When the modified polyethylene (B) is a modified low density polyethylene, it is preferably a branched modified low density polyethylene (LDPE).

The modified polyethylene (B) may be a single component or a combination of two or more components. Here, in addition to the modified polyethylene (B), the above-mentioned unmodified polyethylene can also be added. When unmodified polyethylene is used, its amount is preferably 20.00 mass % or less of the total composition.

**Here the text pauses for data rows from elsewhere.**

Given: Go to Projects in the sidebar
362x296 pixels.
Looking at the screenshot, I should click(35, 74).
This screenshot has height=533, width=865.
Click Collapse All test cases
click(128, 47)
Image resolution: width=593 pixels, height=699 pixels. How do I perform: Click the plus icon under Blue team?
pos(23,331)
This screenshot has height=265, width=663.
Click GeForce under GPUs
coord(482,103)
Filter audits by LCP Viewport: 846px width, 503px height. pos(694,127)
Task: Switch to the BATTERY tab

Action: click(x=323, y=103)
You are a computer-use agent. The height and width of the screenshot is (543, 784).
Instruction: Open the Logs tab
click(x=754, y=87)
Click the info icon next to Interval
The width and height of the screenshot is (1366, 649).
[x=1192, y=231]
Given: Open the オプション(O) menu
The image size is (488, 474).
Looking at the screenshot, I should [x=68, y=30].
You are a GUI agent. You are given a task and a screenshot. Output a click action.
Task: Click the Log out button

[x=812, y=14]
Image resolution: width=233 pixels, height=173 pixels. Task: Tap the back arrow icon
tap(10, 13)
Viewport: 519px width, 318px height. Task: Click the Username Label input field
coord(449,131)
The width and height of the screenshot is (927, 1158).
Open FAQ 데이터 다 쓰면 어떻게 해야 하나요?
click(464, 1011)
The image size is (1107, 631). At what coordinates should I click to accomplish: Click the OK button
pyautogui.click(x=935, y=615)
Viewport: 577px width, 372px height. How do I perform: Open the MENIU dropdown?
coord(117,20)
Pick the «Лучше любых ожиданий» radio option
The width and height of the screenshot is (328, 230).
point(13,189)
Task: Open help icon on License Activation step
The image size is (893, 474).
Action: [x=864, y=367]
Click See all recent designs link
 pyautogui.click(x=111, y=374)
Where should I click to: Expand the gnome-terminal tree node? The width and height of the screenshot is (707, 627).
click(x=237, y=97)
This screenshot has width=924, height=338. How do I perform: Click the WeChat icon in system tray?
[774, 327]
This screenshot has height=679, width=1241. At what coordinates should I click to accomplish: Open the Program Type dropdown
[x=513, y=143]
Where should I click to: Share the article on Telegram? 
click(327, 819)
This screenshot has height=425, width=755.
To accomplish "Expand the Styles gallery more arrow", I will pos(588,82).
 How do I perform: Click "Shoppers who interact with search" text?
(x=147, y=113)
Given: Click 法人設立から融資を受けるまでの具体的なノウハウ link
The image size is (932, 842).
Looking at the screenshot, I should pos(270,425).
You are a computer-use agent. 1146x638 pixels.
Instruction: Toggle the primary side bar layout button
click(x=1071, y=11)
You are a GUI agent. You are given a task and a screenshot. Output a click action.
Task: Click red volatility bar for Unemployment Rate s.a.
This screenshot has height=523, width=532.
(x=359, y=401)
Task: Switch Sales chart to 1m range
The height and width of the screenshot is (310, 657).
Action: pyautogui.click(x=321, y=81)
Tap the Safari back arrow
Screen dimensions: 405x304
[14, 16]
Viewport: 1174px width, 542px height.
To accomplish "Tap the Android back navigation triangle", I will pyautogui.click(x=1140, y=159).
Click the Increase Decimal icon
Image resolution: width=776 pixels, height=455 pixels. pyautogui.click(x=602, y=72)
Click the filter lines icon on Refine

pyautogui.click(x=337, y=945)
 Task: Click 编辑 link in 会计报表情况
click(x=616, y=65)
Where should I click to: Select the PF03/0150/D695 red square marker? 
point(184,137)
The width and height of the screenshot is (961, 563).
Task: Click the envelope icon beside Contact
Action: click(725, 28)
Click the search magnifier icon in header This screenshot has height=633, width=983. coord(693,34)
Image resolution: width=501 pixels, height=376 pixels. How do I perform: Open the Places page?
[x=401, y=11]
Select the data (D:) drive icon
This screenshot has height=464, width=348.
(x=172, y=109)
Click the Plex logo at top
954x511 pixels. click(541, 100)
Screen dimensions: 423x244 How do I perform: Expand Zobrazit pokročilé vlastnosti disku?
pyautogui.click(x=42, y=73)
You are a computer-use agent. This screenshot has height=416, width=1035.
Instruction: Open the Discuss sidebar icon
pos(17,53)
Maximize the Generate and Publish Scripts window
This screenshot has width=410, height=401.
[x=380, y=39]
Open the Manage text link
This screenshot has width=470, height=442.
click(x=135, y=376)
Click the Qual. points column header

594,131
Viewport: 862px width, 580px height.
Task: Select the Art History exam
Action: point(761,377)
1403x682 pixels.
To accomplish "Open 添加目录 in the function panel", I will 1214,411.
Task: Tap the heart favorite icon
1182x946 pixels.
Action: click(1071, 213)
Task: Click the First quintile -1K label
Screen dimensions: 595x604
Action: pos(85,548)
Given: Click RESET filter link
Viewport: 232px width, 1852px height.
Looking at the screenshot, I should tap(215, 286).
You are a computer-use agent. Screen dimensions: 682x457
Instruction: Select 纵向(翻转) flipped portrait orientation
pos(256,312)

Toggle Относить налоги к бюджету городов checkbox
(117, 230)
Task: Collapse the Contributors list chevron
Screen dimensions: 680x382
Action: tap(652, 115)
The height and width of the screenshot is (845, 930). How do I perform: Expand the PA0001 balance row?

The amount of unmodified polyethylene is preferably 50.00 mass % or less based on the total amount of modified polyethylene (B).

[Additive (C)]
The resin composition may contain an additive (C) as long as the effects of the present invention are not impaired. Additives (C) include, for example, weathering agents, cross-linking agents, further polyamide resins (excluding elastomer (A)), antioxidants, heat stabilizers, heat-resistant agents, thickeners, molecular weight (viscosity) Regulators, UV absorbers, light stabilizers, antistatic agents, lubricants, antiblocking agents, antifogging agents, crystal nucleating agents, release agents, plasticizers, foaming agents, colorants (pigments, dyes, etc.), etc. be done. In the production of the elastomer (A) and the modified polyethylene (B), a component corresponding to the additive (C) (for example, an antioxidant) may be used. In this case, the component corresponding to the additive (C) shall be contained as the (C) component in the resin composition.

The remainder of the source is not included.